On Tuesday, Austin leaders divvied up an unexpected budget surplus of $13.5 million .
About $180,000 will go to the Austin Police Department so they can expand their currently-overwhelmed forensics lab. Investigators sometimes wait up to 10 months to have evidence tested.
"It's a little uncomfortable to start getting letters from our judges—and we've gotten messages from our constituents—suggesting that we are not appropriately funding this area," Council Member Kathie Tovo said.
The city's planning department will receive enough money to add four people. Three-fourths of the review staff left last year, just as site plan submissions soared.
Council members originally wanted to set aside $4 million for tax relief in 2014. That amount quickly diminished to less than $500,000.
The bulk of surplus—$10 million dollars— will be spent on affordable housing initiatives.

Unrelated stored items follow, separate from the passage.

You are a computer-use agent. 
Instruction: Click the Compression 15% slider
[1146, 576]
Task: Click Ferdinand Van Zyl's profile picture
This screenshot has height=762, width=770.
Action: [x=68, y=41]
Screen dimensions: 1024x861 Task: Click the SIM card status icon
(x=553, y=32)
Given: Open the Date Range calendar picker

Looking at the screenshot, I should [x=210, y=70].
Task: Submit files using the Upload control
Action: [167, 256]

A city proposition which would have allotted nearly $80 million for affordable housing failed when put before Austin voters in November. Mayor Pro Tem Sheryl Cole worries Tuesday’s move could cause a backlash.
“The appropriate action for us to take is to go out to the voters and explain the necessity of these funds and what we actually do with them," Mayor Pro Tem Cole said.
Mayor Lee Leffingwell was the lone no vote, citing a concern that City Council isn't saving enough to ensure a property tax decrease.
"I would certainly strive to do that, but I think we are going to be facing the opposite problem," Mayor Leffingwell said.
City policy only allows the Council to modify the budget once during the fiscal year. The next fiscal year starts Oct. 1.